Change Your Redirect Page for Restricted Content
When a user tries to access the content that is restricted, you can redirect the user to a certain page. Since we are going to want the user to register to gain access to the course, it makes sense that we redirect the user to the register page. To do that go to the WordPress dashboard and navigate to Restrict > Settings and click the Misc tab. Find the Redirect Page option and select the Register page from the dropdown input box.
Now everytime a non-subscribed user tries to access restricted pages, they will automatically be redirected to the Register page.
You can test this real quick. Save the page and open the page in an incognito browser to see what a user sees when they aren’t registered yet.
Note: If you want you can create an additional register page for this use case so that you can include a more specific call to action like “Sorry, you currently don’t have access to this content, please register below.” with the register form below that.
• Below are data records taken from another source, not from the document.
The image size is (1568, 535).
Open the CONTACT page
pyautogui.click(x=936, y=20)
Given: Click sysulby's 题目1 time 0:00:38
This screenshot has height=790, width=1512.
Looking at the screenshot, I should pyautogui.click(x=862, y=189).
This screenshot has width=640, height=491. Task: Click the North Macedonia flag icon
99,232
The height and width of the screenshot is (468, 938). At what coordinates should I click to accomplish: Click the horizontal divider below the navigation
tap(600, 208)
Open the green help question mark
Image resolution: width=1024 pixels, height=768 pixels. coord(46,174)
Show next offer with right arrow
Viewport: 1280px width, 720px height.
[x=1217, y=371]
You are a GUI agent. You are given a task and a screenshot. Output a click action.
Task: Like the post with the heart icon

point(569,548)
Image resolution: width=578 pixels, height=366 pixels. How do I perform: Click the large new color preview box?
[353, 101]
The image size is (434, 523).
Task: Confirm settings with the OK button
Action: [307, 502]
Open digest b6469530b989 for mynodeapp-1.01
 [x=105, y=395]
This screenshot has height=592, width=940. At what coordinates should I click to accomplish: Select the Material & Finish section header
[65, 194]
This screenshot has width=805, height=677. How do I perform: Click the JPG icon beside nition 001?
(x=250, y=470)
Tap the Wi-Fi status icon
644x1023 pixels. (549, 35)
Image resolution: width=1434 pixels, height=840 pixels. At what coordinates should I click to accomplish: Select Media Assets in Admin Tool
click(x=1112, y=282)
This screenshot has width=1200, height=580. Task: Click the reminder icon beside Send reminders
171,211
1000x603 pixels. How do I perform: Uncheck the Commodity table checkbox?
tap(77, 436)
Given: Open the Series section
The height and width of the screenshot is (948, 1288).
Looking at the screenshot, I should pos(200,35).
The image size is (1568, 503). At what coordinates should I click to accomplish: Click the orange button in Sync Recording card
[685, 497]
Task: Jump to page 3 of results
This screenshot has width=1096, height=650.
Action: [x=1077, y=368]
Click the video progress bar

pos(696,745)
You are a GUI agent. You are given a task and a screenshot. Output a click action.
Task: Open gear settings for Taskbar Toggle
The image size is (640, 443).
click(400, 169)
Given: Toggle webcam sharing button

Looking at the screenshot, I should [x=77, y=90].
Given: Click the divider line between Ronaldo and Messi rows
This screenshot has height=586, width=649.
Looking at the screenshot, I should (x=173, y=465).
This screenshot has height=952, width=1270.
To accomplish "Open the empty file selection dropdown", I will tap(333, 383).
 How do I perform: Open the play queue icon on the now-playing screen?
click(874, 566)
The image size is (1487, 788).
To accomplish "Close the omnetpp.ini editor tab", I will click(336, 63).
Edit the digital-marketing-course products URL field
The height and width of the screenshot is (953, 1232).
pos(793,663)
Adding your payment gateway
At this point you will want to make sure your payment gateway is integrated with Restrict Content Pro. You can do this by navigating to Restrict > Settings and clicking the Payments tab. There you can choose which gateways you want to enable as well as enter the info needed to integrate the gateway. You have nine options to choose from including Stripe and Paypal.
I won’t go into the detail involved in setting those up, but my advice is to make sure and test your payment gateways thoroughly to make sure they work. You don’t want to lose money.
Customizing your email Notifications
Restrict Content Pro allows you to customize a notification email both for the new member and the admin whenever a new member registers. Take advantage of this option by including a good call to action in the email body that encourages the user to start the course with a link to the first lesson. You can find the email setting by going to Restrict > Settings and click the Emails tab.
Optional Email Marketing Integration
You may have a Mailchimp or Aweber account that you want to add members to when they register. You can do that by with one of the many add-ons available with the Restrict Content Pro plugin. Simply navigate to Restrict > Add-ons and find the email platform you want.
Now that you have setting up your e-course website, you will still have to finish setting up all of your content for each page, adding url’s to the buttons, many other tweaks. But the foundation has been set. Hopefully this gets you set up with a platform you can easily build upon.
One could argue that with all of the great tools out there in the world of WordPress, you can get an online course up and running pretty easily. But then there is the challenge of design. Getting those sites to look decent isn’t easy if design is not your forte. Fortunately, the pre-made Divi layouts like the “Learning Management Layout Pack” offer a great solution to the design problem. The layout is functional and beautiful right out of the box.
But then there is the problem of finding the right plugins to transform your beautiful layout into a functional online course. There are many great membership plugins and Learning Management Systems out there with varying degrees of cost and complexity. The goal of this post was to get you up and running with a great looking e-course site with simple membership at a low cost. For those of you hoping to create this using free plugins, sorry to disappoint. I’m all about the free plugins, but I thought it best to use the Pro versions for this tutorial because the end result is worth every penny in my opinion.